**Material to process**
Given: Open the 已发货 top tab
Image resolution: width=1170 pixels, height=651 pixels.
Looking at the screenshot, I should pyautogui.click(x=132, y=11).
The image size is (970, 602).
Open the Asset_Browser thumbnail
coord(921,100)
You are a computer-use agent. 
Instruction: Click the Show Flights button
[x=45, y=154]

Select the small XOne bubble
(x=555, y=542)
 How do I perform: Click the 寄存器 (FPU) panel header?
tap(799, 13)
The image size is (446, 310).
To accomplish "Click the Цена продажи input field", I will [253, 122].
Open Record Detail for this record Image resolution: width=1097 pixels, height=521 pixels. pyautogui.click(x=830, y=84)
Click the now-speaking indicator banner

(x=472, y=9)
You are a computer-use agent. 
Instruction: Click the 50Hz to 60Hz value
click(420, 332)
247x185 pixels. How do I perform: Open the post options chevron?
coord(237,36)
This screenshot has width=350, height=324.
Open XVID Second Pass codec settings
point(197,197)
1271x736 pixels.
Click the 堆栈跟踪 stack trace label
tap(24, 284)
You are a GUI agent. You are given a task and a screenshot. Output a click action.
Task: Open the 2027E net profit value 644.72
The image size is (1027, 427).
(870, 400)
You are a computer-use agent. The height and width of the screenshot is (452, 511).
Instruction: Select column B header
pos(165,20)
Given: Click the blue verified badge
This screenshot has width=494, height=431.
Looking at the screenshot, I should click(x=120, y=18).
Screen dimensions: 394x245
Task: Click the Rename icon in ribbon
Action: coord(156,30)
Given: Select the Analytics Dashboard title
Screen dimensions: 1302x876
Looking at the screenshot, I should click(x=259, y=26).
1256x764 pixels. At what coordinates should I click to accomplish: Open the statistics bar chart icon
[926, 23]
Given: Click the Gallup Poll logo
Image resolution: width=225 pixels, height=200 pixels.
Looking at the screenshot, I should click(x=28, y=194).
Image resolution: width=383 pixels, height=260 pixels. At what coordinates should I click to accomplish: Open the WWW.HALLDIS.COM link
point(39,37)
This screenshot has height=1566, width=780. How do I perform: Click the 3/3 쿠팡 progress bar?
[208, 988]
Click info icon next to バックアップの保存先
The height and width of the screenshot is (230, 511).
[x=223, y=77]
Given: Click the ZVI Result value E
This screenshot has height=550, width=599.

**Work instructions**
Reproduce all the records above, substituting "Directive" for every occurrence of "Instruction" and leaving everything else unchanged.

**Answer to this task**
Given: Open the 已发货 top tab
Image resolution: width=1170 pixels, height=651 pixels.
Looking at the screenshot, I should pyautogui.click(x=132, y=11).
The image size is (970, 602).
Open the Asset_Browser thumbnail
coord(921,100)
You are a computer-use agent. 
Directive: Click the Show Flights button
[x=45, y=154]

Select the small XOne bubble
(x=555, y=542)
 How do I perform: Click the 寄存器 (FPU) panel header?
tap(799, 13)
The image size is (446, 310).
To accomplish "Click the Цена продажи input field", I will [253, 122].
Open Record Detail for this record Image resolution: width=1097 pixels, height=521 pixels. pyautogui.click(x=830, y=84)
Click the now-speaking indicator banner

(x=472, y=9)
You are a computer-use agent. 
Directive: Click the 50Hz to 60Hz value
click(420, 332)
247x185 pixels. How do I perform: Open the post options chevron?
coord(237,36)
This screenshot has width=350, height=324.
Open XVID Second Pass codec settings
point(197,197)
1271x736 pixels.
Click the 堆栈跟踪 stack trace label
tap(24, 284)
You are a GUI agent. You are given a task and a screenshot. Output a click action.
Task: Open the 2027E net profit value 644.72
The image size is (1027, 427).
(870, 400)
You are a computer-use agent. The height and width of the screenshot is (452, 511).
Directive: Select column B header
pos(165,20)
Given: Click the blue verified badge
This screenshot has width=494, height=431.
Looking at the screenshot, I should click(x=120, y=18).
Screen dimensions: 394x245
Task: Click the Rename icon in ribbon
Action: coord(156,30)
Given: Select the Analytics Dashboard title
Screen dimensions: 1302x876
Looking at the screenshot, I should click(x=259, y=26).
1256x764 pixels. At what coordinates should I click to accomplish: Open the statistics bar chart icon
[926, 23]
Given: Click the Gallup Poll logo
Image resolution: width=225 pixels, height=200 pixels.
Looking at the screenshot, I should click(x=28, y=194).
Image resolution: width=383 pixels, height=260 pixels. At what coordinates should I click to accomplish: Open the WWW.HALLDIS.COM link
point(39,37)
This screenshot has height=1566, width=780. How do I perform: Click the 3/3 쿠팡 progress bar?
[208, 988]
Click info icon next to バックアップの保存先
The height and width of the screenshot is (230, 511).
[x=223, y=77]
Given: Click the ZVI Result value E
This screenshot has height=550, width=599.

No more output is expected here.